My true love was given to the visual arts. I loved to embroider my kiton and cloak and to devise new patterns for this. I often embroidered for my friends. In the spring of the Year Three I was chosen to embroider a panel for the great robe of Athene. I chose blues and soft pinks and greys, and made a running pattern of owls and books. I loved this kind of work. Later that year I finally learned stone carving, and early in the year after metalwork, and finally painting. Painting was wonderful. It was what I had always wanted. It let me bring together color and line, and set down the pictures I could see in my head, even if they never came out quite the way I wanted them. At first I was terrible, but after I learned some technique I managed a sketch of Pytheas as Apollo playing the lyre, and a larger painting of Andromeda and Kryseis reaching the victory line in the games. I was almost happy with that as a composition. I had caught their expressions, and the contrast of light and dark in their hair and skin was pleasing. I would go back to eat in front of the Botticellis and know that I had so much to aspire to. Most days this would fill me with hope and delight, and only when I was bleeding or something had set me down would it seem an impossible burden to have a target so impossible to reach.
In the way the city was ordered, sculpture, painting and poetry were considered among the arts of bronze. I still wore the silver pin I had won in the races, but I began to look at the work of those whom the masters gave bronze pins, and think that I was not far from their standard. I made a mold for some cloak pins with a design of bees and flowers, and thought that they could be cast in any metal. Of course I continued to work in the palaestra and the library. That year we learned to ride and to camp, and saw much of the rest of the island. Most of it was set with crops, tended by diligent workers, but some of it was wilderness, especially around the mountain in the centre. The mountain sent up smokes and steams from time to time, and near the crest there were sometimes rivers of lava that were still warm. We always went barefoot. Laodike burned her foot once when we were running up there. Damon and I had to help her home and we got back long after dark.

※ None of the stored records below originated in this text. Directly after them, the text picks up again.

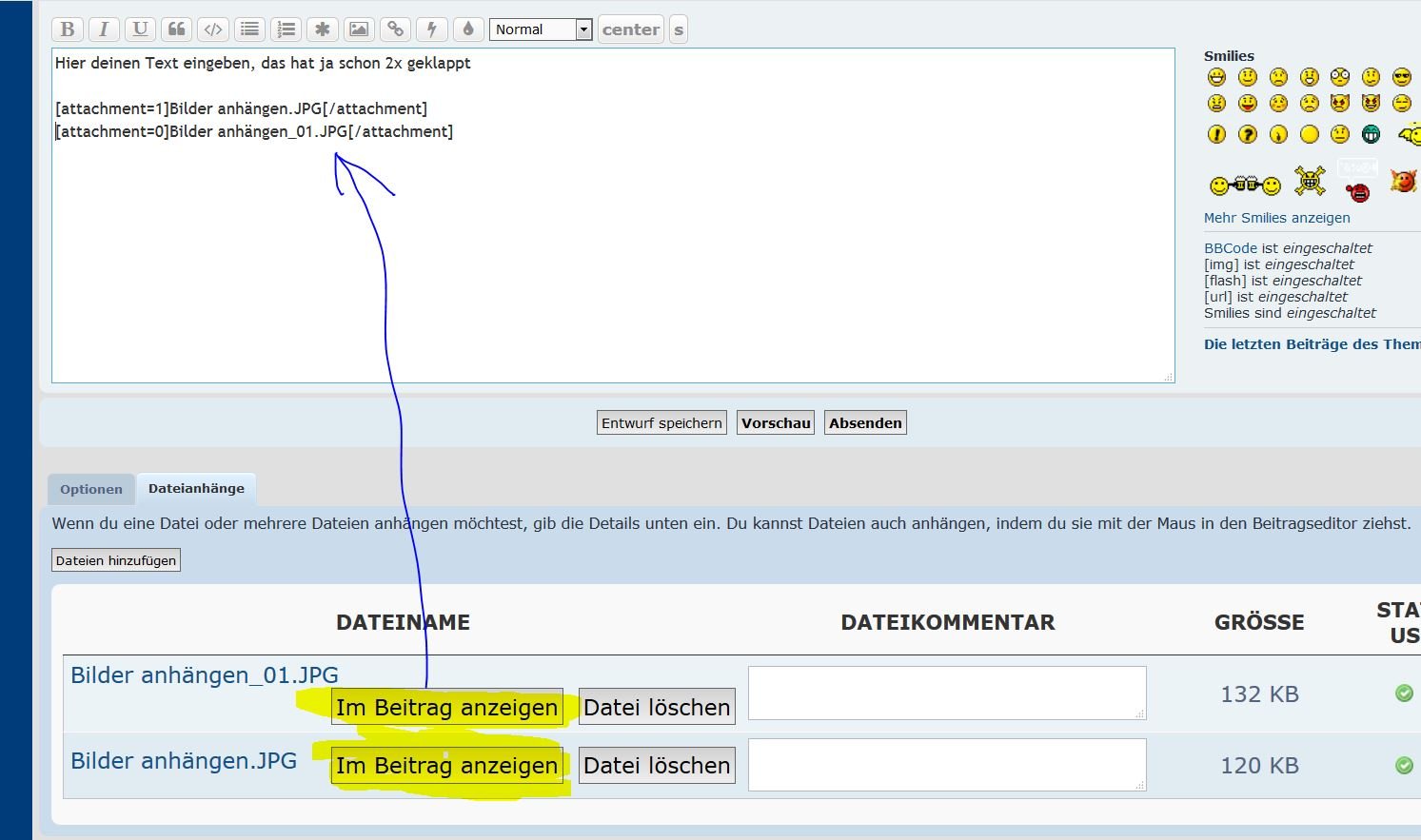
Task: Toggle italic text in the editor toolbar
Action: click(x=104, y=29)
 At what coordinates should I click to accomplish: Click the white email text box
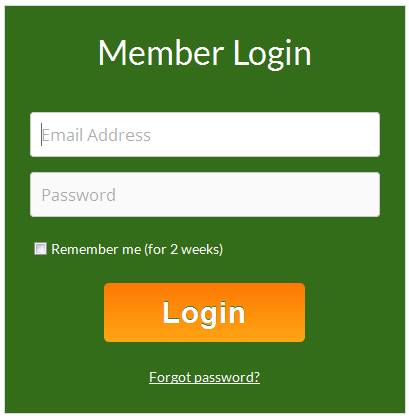point(205,135)
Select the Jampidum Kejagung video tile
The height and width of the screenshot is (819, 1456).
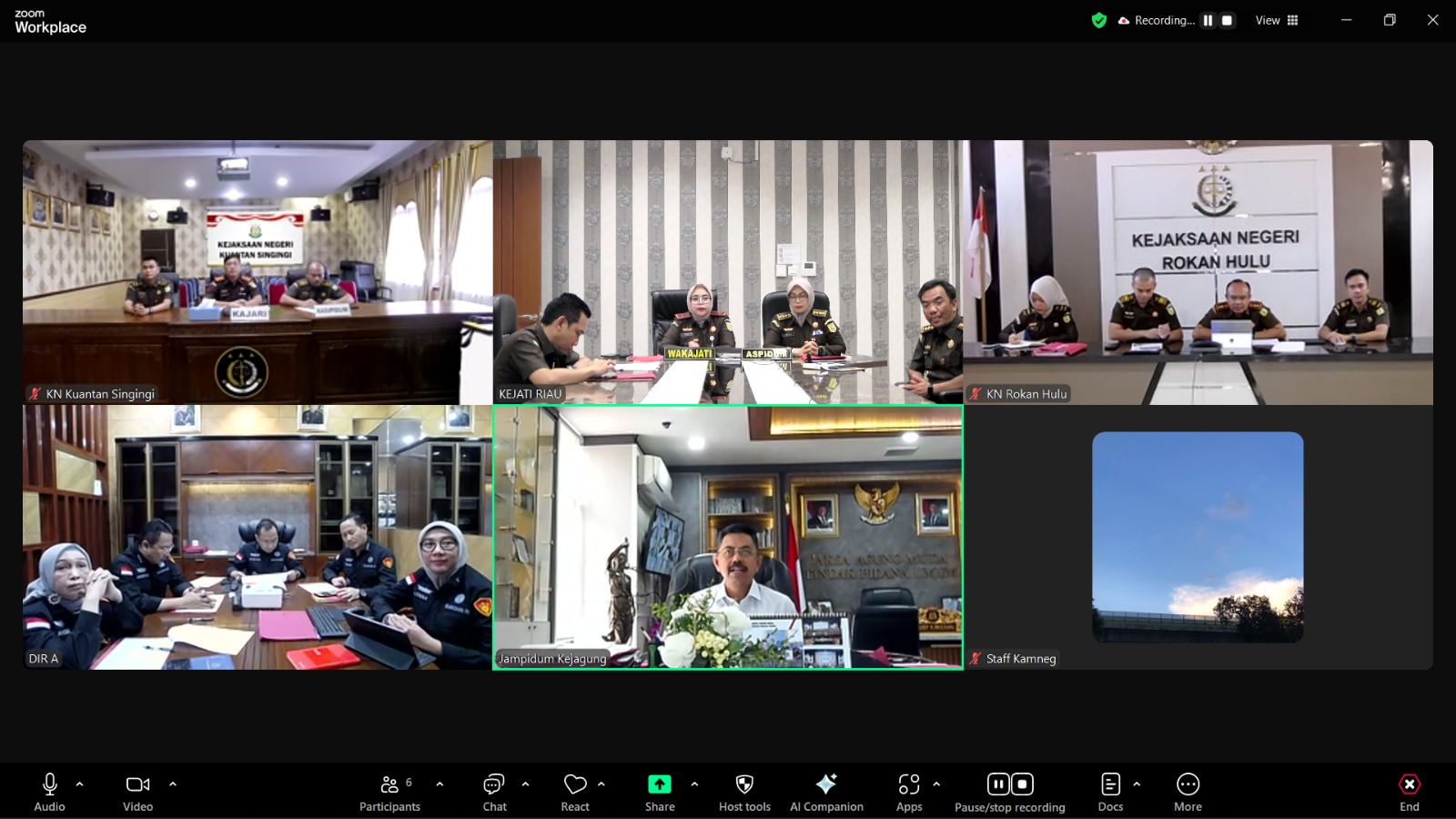728,537
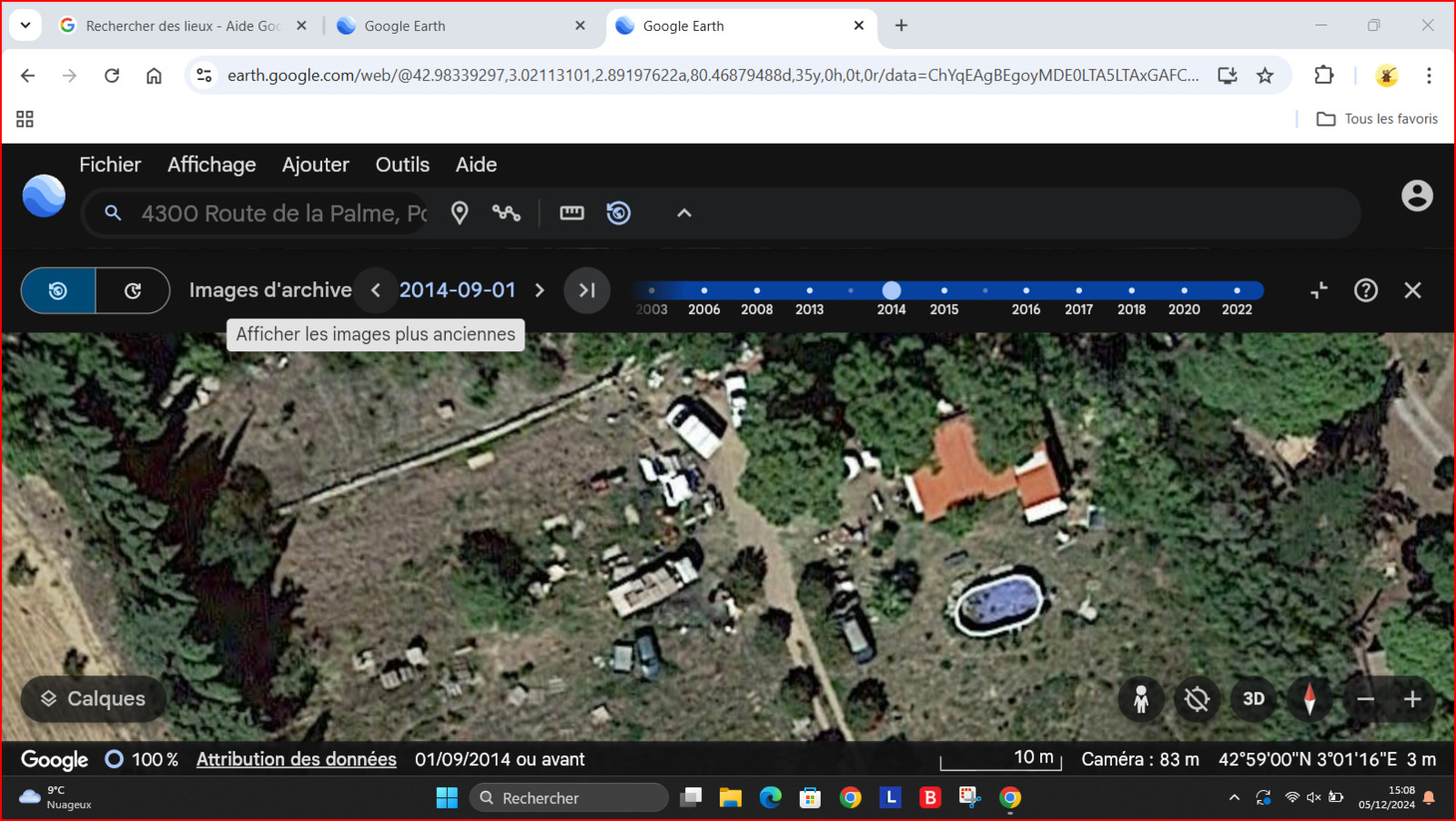Click the placemark pin icon in toolbar
The image size is (1456, 821).
tap(460, 213)
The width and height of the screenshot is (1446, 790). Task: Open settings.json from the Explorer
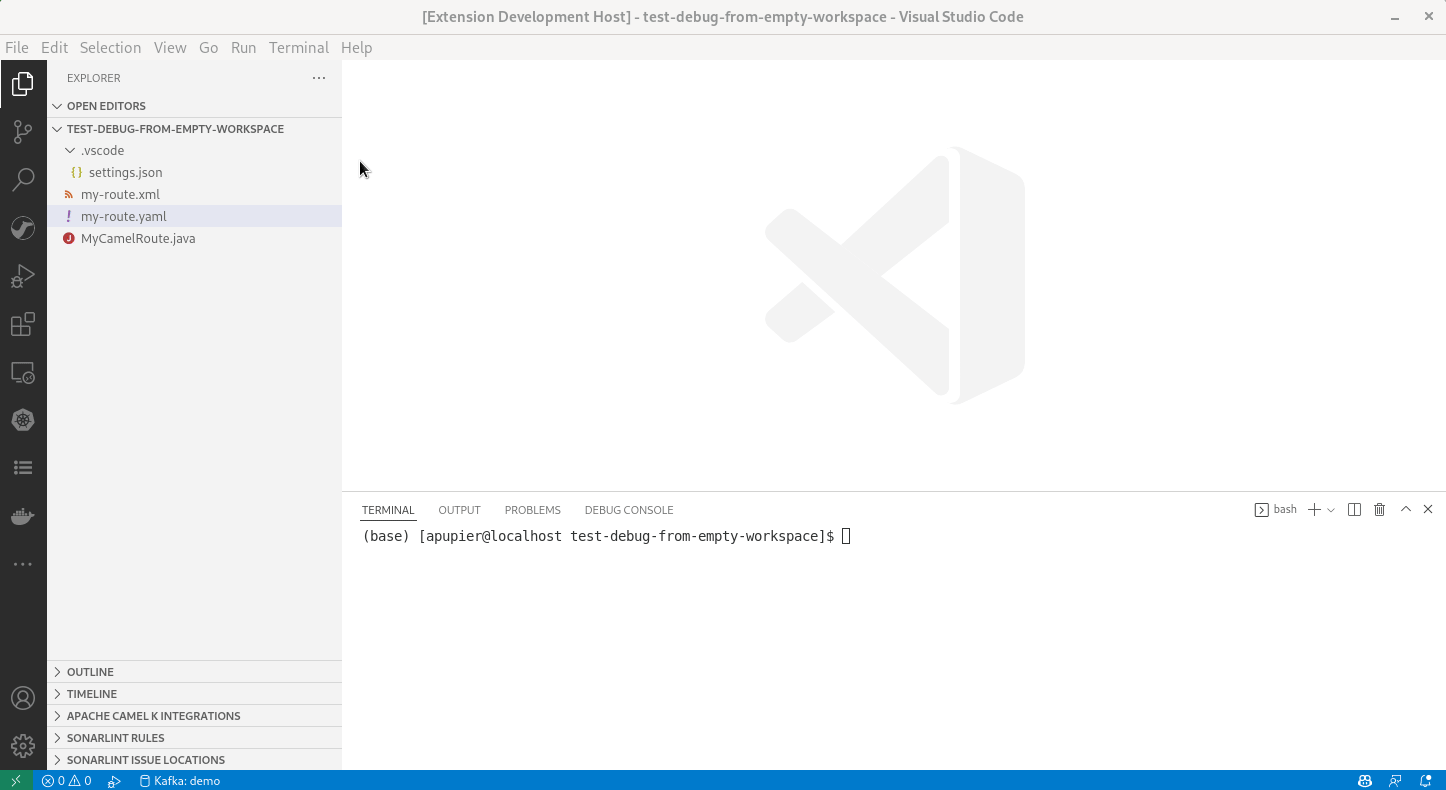(x=124, y=172)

Laodike was a good friend, and so was Klymene, who had a very sharp mind. She always had something funny to say about everything. I could go to them with my little troubles and uncertainties, and they would be ready to hug me and reassure me. Pytheas never did this. He didn’t seem equipped for it. If I forgot and complained to him about some little thing that was bothering me he never soothed me. He always wanted either to distract me or, if it was possible, to do something about it. This peculiarity stood out all the more because he was the only one who did understand about art. He didn’t think it was a charming decoration or a useful moral exemplar, he agreed that it really mattered. If I showed him my designs he never praised them unless he truly thought them good. His standards were exceedingly high. Often when I had something that would have been good enough for everyone else, I made it better because I knew he would see it.